52話 弱み
姫神ヒロムが所有する屋敷には地下がある。その地下階層はヒロムはもちろんガイたちが修練を行うための場所としてのトレーニングルームとなっており、修練を行うための万全な設備と環境が設けられている。
ペインというヒロムにそっくりだと思われる《世界王府》の能力者のことをガイたちに任せてヒロムはこのトレーニングルームにナギトを連れて来ており、面倒事から逃げるように来たと思われるソラがトレーニングルームの隅の方から様子を見ていた。
その中でヒロムはナギトの戦い方、現状の強さについて話していく。
「ナギト、オマエの実力についてはさっきのサンドバック野郎とこの前のビーストと発展型のクリーチャーとの戦闘、最初に会った日のガイとの戦いでそれなりにだが把握出来た。さっきのサンドバック野郎との戦いを見る限りだとオマエはイメージ力を高めるトレーニングの成果が出てるようだったからひとまずはクリアだ」
「サンドバック野郎って……せめてボクシング部部長とかにしてあげなよ」
「細かいことは気にするな。それよりもだ……オマエは高い俊敏性を活かした機動力、咄嗟のことに反応して即座に対応するだけの反応力があることはよく分かったがその中でオマエの弱点が浮き彫りになってるんだ」
「オレの弱点?」
「オマエも薄々気づいてるんだろ。ナギト……オマエは決め手に欠けてる。つまり、パワーという面においてオマエは不足しているせいで能力を最大限に引き出す術を失っているんだ」
「パワーか……」
ナギトの弱点、それはパワーだとヒロムは告げるが、告げられたナギトは驚く様子はなくどちらかと言えばそれを指摘されるのでは無いかと理解しているような反応を見せたのだ。
ナギトの反応を見たヒロムは多くを語らずともナギトは理解してると判断し、その上でナギトに伝えた。
「自覚があるなら必要以上に言うつもりは無いが《フラグメントスクール》で通用したものはその辺の雑魚には通用しても《天獄》の1人としてこれから戦う相手には通用しないのが現状のオマエの力だ。そして、サンドバッグ野郎に放ったあの一撃がオマエの今放てる大技だろ?」
「うん。
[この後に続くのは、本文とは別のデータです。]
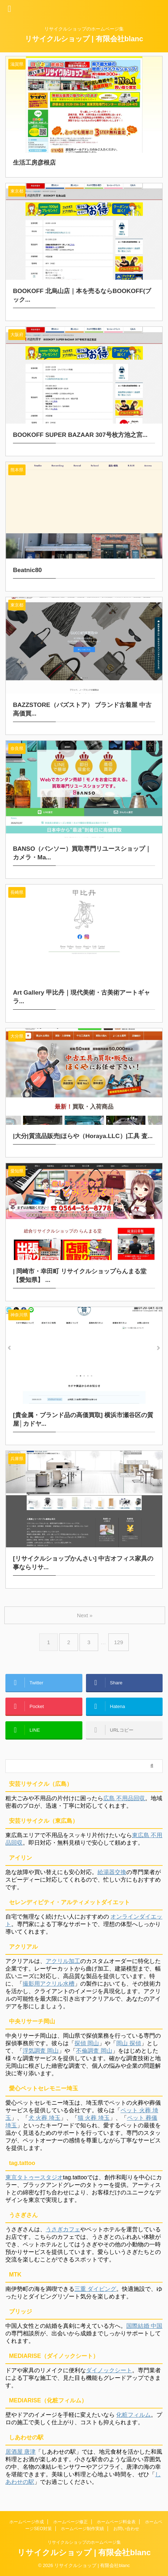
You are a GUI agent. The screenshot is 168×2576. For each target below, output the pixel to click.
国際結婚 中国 (144, 2326)
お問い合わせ (126, 2528)
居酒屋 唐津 (20, 2452)
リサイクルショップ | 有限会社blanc (84, 39)
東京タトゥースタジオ (34, 2177)
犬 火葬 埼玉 (44, 2118)
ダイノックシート (109, 2370)
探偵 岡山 (86, 2043)
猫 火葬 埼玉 (94, 2118)
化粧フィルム (133, 2415)
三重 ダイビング (95, 2289)
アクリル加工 (63, 1961)
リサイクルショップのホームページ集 (84, 2542)
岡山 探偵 (128, 2043)
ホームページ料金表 (116, 2521)
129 (118, 1642)
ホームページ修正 (70, 2521)
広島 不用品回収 (124, 1798)
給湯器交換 (111, 1872)
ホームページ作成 (26, 2521)
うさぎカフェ (63, 2229)
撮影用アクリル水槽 (48, 1984)
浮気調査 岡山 (41, 2051)
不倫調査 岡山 (94, 2051)
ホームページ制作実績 (82, 2528)
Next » (84, 1615)
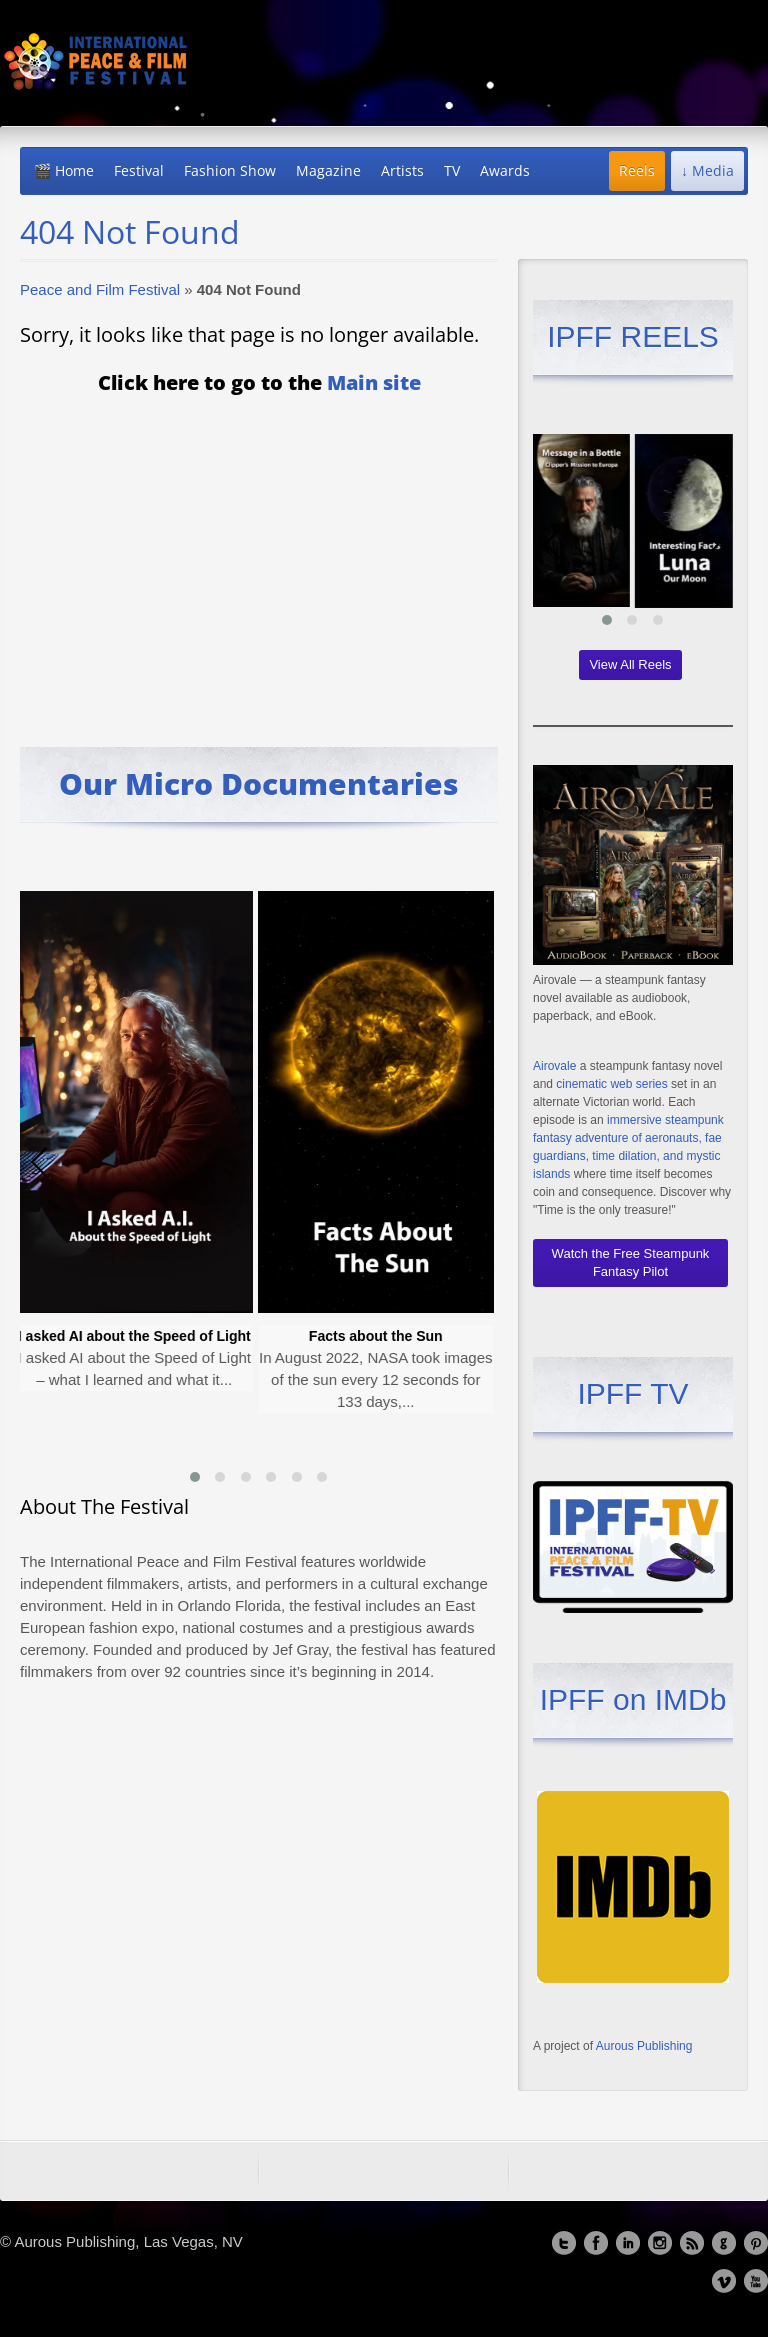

オレなりに考えた技だよ。
敵をスピードで翻弄した後に中距離から命中させる技……もともとサッカーしてたからその時のキック力を活かす形で生みだしたんだ」
「サッカーね……まぁ、敵をスピードで翻弄した後に食らわせるってコンセプトは悪かねぇけどそこまで応え出しておいてスピードを殺すやり方になるってのが惜しいよな」
ナギトにはナギトなりの考えがある、それを理解しながらもヒロムは彼の技が惜しいと言うと指を鳴らし、ヒロムが指を鳴らすとヒロムとナギトから遠く離れた位置に人形のようなものが現れる。
人形のようなものが現れるとヒロムはそれに向けて1歩踏み出すと右足で空を蹴り、ヒロムが蹴りを放つと強い衝撃が放たれて人形のようなものが破壊される。
ほんの一瞬、瞬間の出来事にナギトは目を奪われるとヒロムの顔を見る。これくらいは余裕、そんな顔をしていた。
「……今のって本気?」
「あ?軽めに蹴っただけだ。
まぁ、オレとオマエとじゃ基本スペックが違うから仕方ねぇよ。とはいえやっぱオマエにはオマエの武器、スピードって特性があるならそれを活かさなきゃならない」
「その上でパワーのある攻撃を会得するってことだね?」
「ああ。だがスピードを活かしながらパワーを高めるとなるとやっぱり何個かプラスの要素がほしい。スピードを最大限に活かすためにも今のオマエがプラス要素となる技術を身につけて……」
「なら《流動術》教えてやれよ」
ナギトの今後の方針について悩むヒロム、そのヒロムに向けてソラはある提案をした。それはソラが知るヒロムが持っているある技術についてだ。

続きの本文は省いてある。